Stored items from a collection:

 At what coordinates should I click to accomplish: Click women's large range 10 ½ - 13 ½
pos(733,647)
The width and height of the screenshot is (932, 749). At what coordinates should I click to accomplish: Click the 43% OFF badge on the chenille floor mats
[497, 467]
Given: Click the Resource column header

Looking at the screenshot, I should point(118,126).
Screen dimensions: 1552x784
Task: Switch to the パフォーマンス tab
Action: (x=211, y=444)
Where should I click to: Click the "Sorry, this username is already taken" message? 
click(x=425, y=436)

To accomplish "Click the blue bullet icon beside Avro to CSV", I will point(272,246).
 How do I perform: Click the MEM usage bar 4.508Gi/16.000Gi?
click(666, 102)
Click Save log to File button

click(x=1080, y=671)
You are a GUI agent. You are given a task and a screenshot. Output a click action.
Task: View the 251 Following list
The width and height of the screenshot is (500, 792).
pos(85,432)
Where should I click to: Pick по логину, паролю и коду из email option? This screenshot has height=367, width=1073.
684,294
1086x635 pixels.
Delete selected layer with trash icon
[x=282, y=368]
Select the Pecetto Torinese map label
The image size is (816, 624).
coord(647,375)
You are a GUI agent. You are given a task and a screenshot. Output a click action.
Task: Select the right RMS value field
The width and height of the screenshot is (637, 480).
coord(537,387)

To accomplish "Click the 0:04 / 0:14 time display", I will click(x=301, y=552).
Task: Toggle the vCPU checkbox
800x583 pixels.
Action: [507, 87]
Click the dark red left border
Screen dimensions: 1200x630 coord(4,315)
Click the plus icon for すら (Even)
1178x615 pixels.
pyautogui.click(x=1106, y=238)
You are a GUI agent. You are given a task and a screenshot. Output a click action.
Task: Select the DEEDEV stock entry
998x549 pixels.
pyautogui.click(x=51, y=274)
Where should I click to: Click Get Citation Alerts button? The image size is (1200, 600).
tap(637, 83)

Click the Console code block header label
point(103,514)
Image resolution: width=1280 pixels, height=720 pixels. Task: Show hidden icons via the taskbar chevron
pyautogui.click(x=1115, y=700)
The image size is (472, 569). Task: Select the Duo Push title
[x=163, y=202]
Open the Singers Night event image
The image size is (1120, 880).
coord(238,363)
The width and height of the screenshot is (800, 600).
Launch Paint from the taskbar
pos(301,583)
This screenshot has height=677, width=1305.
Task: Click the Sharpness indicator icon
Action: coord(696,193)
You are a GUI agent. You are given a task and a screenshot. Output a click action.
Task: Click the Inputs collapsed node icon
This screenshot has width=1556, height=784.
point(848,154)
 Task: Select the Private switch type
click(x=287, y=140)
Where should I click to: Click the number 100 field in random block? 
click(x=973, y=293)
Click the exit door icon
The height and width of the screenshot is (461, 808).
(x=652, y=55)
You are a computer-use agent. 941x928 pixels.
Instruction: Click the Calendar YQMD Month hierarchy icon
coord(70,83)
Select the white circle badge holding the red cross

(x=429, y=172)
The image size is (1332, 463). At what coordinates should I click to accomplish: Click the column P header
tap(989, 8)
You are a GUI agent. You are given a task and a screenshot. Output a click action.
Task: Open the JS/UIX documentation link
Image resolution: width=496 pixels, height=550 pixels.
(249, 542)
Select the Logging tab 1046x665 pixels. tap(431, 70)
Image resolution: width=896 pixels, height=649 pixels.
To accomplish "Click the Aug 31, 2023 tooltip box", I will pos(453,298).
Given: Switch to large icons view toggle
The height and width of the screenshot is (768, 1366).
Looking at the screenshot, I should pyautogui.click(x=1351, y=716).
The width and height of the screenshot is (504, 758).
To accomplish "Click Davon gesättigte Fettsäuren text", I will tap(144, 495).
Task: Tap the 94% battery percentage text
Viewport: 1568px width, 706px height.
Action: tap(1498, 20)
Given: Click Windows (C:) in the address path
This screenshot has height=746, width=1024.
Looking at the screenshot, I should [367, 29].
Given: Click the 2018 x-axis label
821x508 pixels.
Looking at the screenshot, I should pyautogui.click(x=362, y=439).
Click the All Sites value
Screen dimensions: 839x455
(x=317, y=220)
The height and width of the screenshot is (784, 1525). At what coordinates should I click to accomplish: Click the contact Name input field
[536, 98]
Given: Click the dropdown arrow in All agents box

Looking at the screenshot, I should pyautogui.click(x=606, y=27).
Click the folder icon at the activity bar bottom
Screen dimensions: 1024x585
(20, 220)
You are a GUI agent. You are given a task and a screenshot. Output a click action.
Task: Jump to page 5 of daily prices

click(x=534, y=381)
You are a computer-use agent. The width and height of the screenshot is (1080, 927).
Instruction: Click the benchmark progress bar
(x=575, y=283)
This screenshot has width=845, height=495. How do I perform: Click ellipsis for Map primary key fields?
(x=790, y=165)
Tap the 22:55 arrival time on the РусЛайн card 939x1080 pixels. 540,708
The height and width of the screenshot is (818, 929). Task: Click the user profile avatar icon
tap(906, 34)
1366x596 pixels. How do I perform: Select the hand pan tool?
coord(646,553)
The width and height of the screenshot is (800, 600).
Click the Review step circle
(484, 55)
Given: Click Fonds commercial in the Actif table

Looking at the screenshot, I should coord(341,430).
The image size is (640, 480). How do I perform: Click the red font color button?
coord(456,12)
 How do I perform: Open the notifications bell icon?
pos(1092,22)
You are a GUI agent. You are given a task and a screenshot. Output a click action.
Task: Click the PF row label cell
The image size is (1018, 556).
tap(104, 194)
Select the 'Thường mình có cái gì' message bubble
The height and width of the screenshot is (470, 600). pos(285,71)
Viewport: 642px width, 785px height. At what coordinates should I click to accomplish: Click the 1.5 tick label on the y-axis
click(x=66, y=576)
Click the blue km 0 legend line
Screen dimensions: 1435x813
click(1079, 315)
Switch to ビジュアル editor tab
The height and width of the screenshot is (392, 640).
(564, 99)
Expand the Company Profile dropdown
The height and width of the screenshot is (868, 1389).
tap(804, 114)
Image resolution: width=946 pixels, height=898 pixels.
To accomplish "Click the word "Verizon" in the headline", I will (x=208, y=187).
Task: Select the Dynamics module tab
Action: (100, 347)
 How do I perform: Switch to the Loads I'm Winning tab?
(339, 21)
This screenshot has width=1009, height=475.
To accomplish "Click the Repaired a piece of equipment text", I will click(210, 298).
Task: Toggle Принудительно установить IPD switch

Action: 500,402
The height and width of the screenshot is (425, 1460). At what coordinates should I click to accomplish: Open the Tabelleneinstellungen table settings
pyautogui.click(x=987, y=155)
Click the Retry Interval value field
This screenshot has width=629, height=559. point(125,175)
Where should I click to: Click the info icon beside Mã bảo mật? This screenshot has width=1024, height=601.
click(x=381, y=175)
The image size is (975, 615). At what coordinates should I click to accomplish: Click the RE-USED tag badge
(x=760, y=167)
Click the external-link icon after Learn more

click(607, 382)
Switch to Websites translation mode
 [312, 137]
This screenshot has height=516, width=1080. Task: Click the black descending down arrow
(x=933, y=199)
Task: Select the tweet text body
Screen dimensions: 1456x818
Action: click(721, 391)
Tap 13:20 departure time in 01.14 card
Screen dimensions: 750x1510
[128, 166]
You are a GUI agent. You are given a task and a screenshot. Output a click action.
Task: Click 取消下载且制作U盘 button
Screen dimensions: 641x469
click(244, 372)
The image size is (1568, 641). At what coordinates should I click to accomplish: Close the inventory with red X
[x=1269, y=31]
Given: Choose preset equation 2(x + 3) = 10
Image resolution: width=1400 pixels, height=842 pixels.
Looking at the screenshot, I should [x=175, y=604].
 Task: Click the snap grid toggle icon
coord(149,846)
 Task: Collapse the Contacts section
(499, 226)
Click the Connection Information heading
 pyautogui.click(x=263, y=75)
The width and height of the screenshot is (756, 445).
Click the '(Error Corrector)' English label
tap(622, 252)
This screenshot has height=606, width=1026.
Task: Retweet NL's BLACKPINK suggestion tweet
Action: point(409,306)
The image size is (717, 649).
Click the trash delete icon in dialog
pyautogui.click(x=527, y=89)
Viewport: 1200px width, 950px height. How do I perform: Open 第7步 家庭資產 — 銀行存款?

**Requirement**
Please return only the lines above, starting at the line that has "Task: Select the tweet text body" and ending at the line that has "Given: Choose preset equation 2(x + 3) = 10", keeping both and leaving each one unchanged.

**Exercise solution**
Task: Select the tweet text body
Screen dimensions: 1456x818
Action: click(721, 391)
Tap 13:20 departure time in 01.14 card
Screen dimensions: 750x1510
[128, 166]
You are a GUI agent. You are given a task and a screenshot. Output a click action.
Task: Click 取消下载且制作U盘 button
Screen dimensions: 641x469
click(244, 372)
The image size is (1568, 641). At what coordinates should I click to accomplish: Close the inventory with red X
[x=1269, y=31]
Given: Choose preset equation 2(x + 3) = 10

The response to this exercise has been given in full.